This is a segment of the LightSpeed Newsletter. Subscribe to read the full edition.
The Colosseum is like a hackathon organizer mixed with the Y combinator of Solana startup. I tend to view hackathon entries as proxy for what Solana builders are interested in. The winner of the hackathon is considered a potential agent that Solanaventure investors think is worth it.
This week on the Lightspeed Podcast, we asked Colosseum co-founder Matty Taylor about her excitement from the organization’s latest hackathon. His answer surprised me.
“One of the things we’re most excited about is a return to Crypto Cypherpunk’s roots,” Taylor said. He cited the new take on DAO with an application that provides privacy as examples.

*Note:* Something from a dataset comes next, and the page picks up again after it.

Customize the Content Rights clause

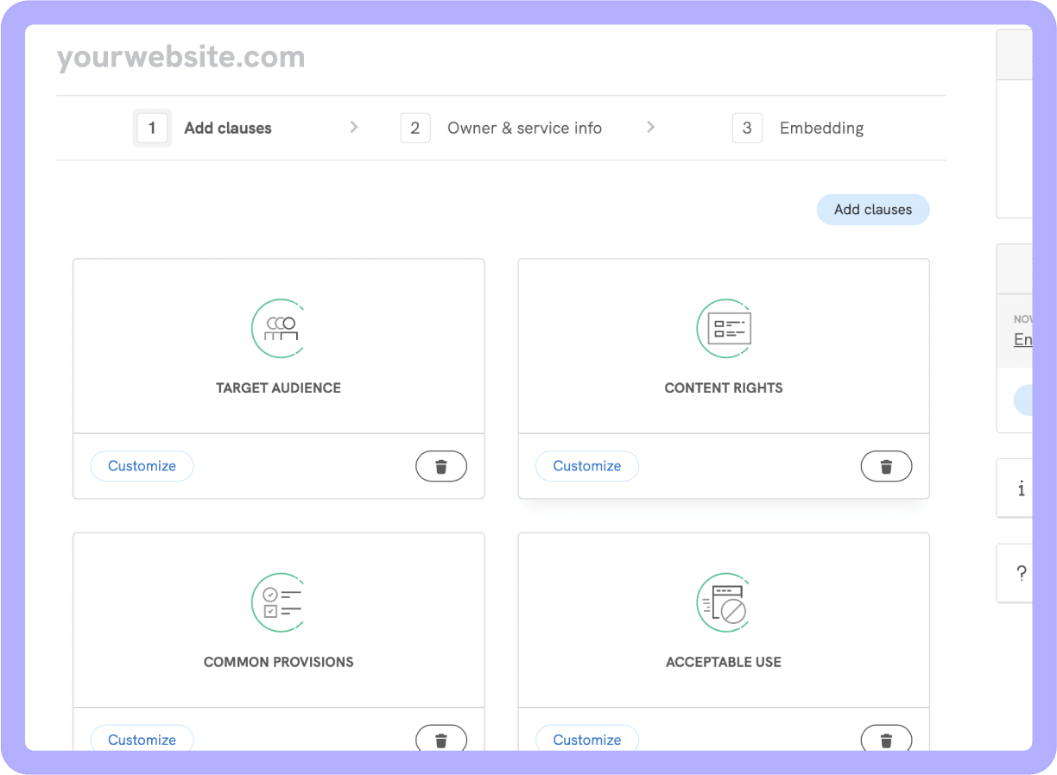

Taylor said he has shown a lot of interest in private trading technology after seeing “the founder of High Performance (Solana)” and cited former Colosseum winner Dark Lake (building a zero-recognitive DEX) as one example. He has also seen builders promote private payments for existing stablecoins.
The developers of Solana seem to be more interested in Onchain’s privacy. RPC provider Helius has announced Confidential Balances, a more private version of Solana’s existing token extension. The testnet phase encryption infrastructure network Arcium has also been booming recently.
Privacy is cypherpunk, but it is also necessary for some institutions to be on-chain as large capital allocators tend to prefer to keep their financial activities opaque.
Taylor also mentioned Daos, a cryptographic and native governance structure that has proven difficult to implement so far. The Colosseum was an early supporter of Metadao, a market-based governance platform, and Taylor spoke about the future-ready token launchpad, which is subject to the market, where funds are escrowed and how they should be spent.
This type of service has been tested against things like NFT roadmap of the past. So it is unclear whether this attempt will catch more broadly, but it is rarely amelioration of the “one token, one vote” situation.